Page text:
----------
How to Edit EPUB Books Manually
At one time or another, you may find yourself compelled to modifying EPUB files manually. This may be the result of certain validation errors that can’t be fixed using your favourite authoring software. In those cases, it’s best to work at the low-level and get your hands dirty, but nothing to fear. You can wash your hands afterwards.
Our experience with Kotobee showed us many forms of validation errors that are nearly impossible to correct using a software. No matter how much effort we put into Kotobee Author development, there are types of errors that are inevitable. Those errors originate from the user. For example, those who create their ebook by copying and pasting from their external PDF sources can send along with their content a number of hidden meaningless characters, invisible to the eye, but visible (and prohibited) to the EPUB validator. That is a problem.
In this brief article, we will explain step by step how to accomplish a few goals, by editing an EPUB file ourselves. If you are not yet very familiar with the EPUB format, a strongly recommended read can be found here: Alice in EPUB-land: Understanding the EPUB Format.
The basics
Just to recap. An EPUB file is a compressed ZIP archive file. Nothing more nothing less. Let’s go over a few simple operations:
Extracting content
To extra the contents, rename the extension to .zip. Use any Zip extraction tool, and grab the files inside the folder. I personally use WinRAR, allowing me to right-click on the file and choose Extract to ‘folder name’.
----------
Given information:
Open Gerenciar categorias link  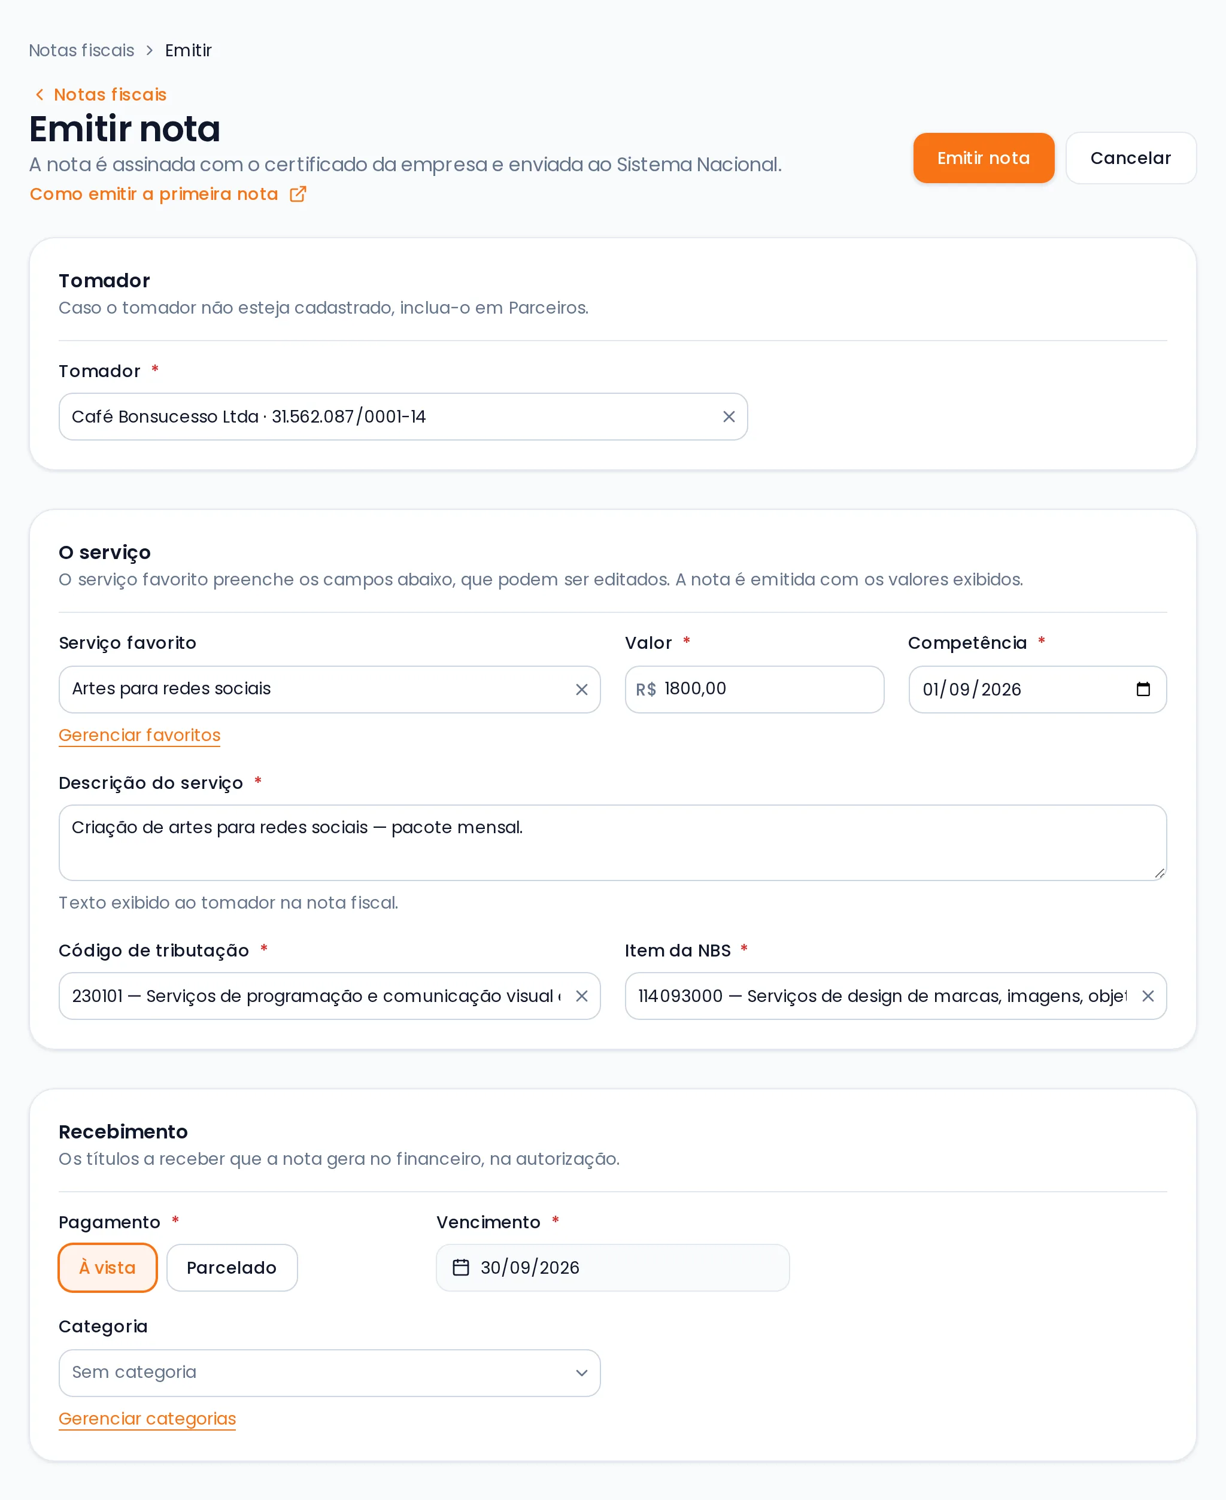point(147,1419)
----------
Instructions:
(a) Answer these questions using the EPUB article.
(i) According to the article, what can people who copy and paste from external PDF sources send along with their content?
(ii) What kind of file does the article say an EPUB file is?
(iii) Which extraction tool does the writer personally use?
(b) Extract the passage of the EPUB article that begins at the words "Our experience with" and stops after the words "the EPUB Format.".
(c) List every file format that the EPUB article names.

Outputs for the tasks:
(a)
(i) They can send a number of hidden, meaningless characters that are invisible to the eye but visible to the EPUB validator, which prohibits them.
(ii) It is a compressed ZIP archive file.
(iii) The writer uses WinRAR.

(b)
Our experience with Kotobee showed us many forms of validation errors that are nearly impossible to correct using a software. No matter how much effort we put into Kotobee Author development, there are types of errors that are inevitable. Those errors originate from the user. For example, those who create their ebook by copying and pasting from their external PDF sources can send along with their content a number of hidden meaningless characters, invisible to the eye, but visible (and prohibited) to the EPUB validator. That is a problem.
In this brief article, we will explain step by step how to accomplish a few goals, by editing an EPUB file ourselves. If you are not yet very familiar with the EPUB format, a strongly recommended read can be found here: Alice in EPUB-land: Understanding the EPUB Format.

(c)
EPUB
ZIP
PDF